What is it about dead couples that captures the imagination? Is it the idea that some people's love lifts them out of autonomy -- and that can be both transcendent and terrible? Is it pondering the ease with which people can slide from selflessness to self-destructiveness?
Whatever it is, there's been some ink devoted to the suicides of artists Theresa Duncan and Jeremy Blake. She took her life on July 3 this year; he followed a week later. Their friends are still groping for an explanation -- something about shared paranoia and conspiracy theories. The New York profile is a good start -- "Conspiracy of Two" (Aug 20, 07) -- and for those of us who remember when CD-ROMs and videogames for girls were cutting-edge, it's like a sobering footnote to the dot-com boom years the same magazine covered in "Silicon Alley 10003" (Feb 28, 00).
Vanity Fair follows with their Jan 08 piece, "The Golden Suicides," which echoes the New York narrative: Los Angeles' entertainment industry culture was rough on the couple, who had been riding high after a decade in which they were lauded as gaming-industry pioneers and included in the Whitney Biennial. VF also includes a link to the film Duncan made that was included in the Biennial.
Those two pieces take a decidedly East Coast-centric view, blaming Los Angeles for wreaking havoc on the delicate psyches of two gifted artists. It's unsurprising that the L.A. Weekly's "The Theresa Duncan Tragedy" (Aug 1, 07) has a different perspective; in her take on the whole situation, the reporter argues that Duncan and Blake didn't develop demons in California; they had been there, sleeping, all along.
In any event, I think watching how this story was covered -- first by the nimble weeklies, then by the local publication, then by the national glossy -- demonstrates the staying power that the doomed-lovers trope has for storytellers and readers alike.
Wow, I really worshipped her in the mid-90s and didn't know about the suicide earlier this year. I'm sorry to hear it.
As awful as it is to think, and as antithetical as it is to the spirit of her early girl-games, we would not still be hearing about this story if Theresa had not been capital B Beautiful. The legs of the story may be somewhat attributable to the "doomed lovers" angle, but I think it's mostly about Beautiful Woman kills self, mixed with a bit of schadenfreude for tragedy befalling a dot-com success story.
Posted by: Kip | 2007.12.21 at 11:21
Capital B Beautiful and capital C Creative. It's what allowed everyone to overlook the signs of her mental illness.
What I find fascinating is how wrapped up in each other they were, and how her mental illness infected him until it was a mutual delusion.

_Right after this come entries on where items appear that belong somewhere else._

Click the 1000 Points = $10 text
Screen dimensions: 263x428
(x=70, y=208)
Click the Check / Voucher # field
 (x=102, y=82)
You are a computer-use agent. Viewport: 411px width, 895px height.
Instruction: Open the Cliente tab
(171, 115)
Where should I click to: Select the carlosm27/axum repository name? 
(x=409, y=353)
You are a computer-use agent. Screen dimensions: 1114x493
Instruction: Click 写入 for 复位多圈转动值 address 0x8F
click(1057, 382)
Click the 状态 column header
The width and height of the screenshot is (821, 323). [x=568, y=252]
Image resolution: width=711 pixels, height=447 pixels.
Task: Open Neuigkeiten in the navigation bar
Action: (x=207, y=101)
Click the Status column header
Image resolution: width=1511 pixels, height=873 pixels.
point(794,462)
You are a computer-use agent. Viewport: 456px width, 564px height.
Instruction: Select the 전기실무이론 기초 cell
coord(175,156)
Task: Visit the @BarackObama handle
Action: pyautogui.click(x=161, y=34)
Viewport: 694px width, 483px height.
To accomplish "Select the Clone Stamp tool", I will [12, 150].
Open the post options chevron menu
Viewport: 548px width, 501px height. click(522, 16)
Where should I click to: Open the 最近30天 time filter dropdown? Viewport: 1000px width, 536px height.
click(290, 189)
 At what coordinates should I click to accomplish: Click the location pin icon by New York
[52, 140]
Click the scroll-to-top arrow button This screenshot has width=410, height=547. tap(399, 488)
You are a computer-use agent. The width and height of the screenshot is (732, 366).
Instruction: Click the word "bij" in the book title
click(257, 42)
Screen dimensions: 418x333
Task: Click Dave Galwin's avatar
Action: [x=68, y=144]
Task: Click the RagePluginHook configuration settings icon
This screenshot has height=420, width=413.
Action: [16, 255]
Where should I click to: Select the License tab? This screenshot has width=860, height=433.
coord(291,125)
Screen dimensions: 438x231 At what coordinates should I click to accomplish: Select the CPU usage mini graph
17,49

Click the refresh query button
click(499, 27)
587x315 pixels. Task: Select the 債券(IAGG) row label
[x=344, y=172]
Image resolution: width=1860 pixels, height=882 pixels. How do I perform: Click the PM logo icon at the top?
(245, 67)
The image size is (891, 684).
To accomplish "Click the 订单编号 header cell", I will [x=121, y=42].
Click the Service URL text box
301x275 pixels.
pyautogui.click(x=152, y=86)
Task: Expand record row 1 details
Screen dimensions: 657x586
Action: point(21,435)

Posted by: Kerry | 2007.12.21 at 12:40
Part of what fascinates me about one of my favorite authors is an almost unbelievably grim end-of-life story. Alice Sheldon, who wrote as James Tiptree Jr, suffered from depression her whole life. Her husband was himself suffering from Alzheimer's. One day, when his decline had progressed past some point only she could see, she shot him and then herself, leaving behind a suicide note she'd written a decade prior.
I highly recommend checking out her work. There's a collection entitled I think "Her Smoke Rose Up Forever" that contains all of her short fiction (which is really the only stuff worth reading; though her short work was brilliant, her novels were oddly terrible).
Posted by: Rochelle | 2007.12.31 at 05:21
It's funny you mention Sheldon/Tiptree -- "The Screwfly Solution," "Houston, Houston, Do You Read?" and "The Women Men Don't See" are three of my favorite sci-fi stories of all time.
However, I didn't know about her collection! I'll look for it.